To do: Read the data, and whenever a line holds the word "section", report that line.

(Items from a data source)
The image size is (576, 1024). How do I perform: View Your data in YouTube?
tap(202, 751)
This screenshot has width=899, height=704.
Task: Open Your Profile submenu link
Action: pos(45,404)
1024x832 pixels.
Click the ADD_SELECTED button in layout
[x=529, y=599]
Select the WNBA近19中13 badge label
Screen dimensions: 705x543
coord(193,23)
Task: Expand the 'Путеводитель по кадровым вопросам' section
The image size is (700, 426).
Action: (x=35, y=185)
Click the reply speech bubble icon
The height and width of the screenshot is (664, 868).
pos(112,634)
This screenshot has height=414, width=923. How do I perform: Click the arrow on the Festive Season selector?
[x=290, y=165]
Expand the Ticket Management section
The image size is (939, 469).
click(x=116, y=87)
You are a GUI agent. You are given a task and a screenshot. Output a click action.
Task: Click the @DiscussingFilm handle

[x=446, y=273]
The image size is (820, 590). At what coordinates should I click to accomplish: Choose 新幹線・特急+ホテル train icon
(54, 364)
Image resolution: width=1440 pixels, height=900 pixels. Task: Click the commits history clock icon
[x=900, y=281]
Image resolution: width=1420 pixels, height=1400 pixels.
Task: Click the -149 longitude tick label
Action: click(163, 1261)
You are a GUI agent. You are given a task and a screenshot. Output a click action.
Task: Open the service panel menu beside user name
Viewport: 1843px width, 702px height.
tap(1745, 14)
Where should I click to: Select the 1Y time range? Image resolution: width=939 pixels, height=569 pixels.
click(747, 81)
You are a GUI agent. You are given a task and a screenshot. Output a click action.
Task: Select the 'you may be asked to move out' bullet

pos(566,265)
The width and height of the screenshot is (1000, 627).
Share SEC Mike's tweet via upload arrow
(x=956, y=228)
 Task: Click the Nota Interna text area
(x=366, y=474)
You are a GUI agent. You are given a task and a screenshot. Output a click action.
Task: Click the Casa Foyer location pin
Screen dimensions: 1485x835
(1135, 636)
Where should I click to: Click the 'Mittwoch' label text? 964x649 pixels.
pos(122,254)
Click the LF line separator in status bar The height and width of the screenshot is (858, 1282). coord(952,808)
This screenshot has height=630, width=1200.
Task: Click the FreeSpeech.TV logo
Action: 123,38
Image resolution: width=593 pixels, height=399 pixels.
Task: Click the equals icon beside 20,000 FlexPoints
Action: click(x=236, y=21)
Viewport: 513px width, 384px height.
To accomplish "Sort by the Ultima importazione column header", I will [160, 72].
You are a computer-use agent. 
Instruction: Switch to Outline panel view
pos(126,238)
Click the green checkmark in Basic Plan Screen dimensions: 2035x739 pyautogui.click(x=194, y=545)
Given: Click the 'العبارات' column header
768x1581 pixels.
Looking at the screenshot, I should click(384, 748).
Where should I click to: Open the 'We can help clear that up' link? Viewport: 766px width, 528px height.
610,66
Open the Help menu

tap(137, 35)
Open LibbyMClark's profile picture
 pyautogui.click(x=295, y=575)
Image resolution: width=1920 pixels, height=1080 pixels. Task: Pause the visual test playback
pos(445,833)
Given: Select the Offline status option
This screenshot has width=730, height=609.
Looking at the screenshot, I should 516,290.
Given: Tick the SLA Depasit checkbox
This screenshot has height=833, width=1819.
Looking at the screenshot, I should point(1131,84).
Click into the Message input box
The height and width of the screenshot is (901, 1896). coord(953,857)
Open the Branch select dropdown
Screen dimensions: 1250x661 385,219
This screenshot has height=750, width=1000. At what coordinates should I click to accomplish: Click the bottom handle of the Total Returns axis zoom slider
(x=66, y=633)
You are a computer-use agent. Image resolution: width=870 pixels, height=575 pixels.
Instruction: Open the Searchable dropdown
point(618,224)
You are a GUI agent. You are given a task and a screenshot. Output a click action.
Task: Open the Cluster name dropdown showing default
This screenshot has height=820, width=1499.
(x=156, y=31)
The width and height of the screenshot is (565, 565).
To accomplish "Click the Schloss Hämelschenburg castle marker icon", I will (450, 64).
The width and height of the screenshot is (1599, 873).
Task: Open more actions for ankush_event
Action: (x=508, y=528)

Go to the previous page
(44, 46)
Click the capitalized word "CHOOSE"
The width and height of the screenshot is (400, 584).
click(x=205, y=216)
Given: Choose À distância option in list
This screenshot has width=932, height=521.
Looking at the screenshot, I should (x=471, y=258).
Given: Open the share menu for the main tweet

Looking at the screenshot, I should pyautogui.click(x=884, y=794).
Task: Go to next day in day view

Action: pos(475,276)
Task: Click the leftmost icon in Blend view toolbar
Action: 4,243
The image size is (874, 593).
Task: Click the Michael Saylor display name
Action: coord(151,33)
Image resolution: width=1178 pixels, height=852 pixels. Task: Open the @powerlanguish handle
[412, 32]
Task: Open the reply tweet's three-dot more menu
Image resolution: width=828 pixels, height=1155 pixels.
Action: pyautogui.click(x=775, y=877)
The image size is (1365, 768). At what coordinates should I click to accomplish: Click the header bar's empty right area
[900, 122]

Reply to the exercise:
Task: Expand the 'Путеводитель по кадровым вопросам' section
Expand the Ticket Management section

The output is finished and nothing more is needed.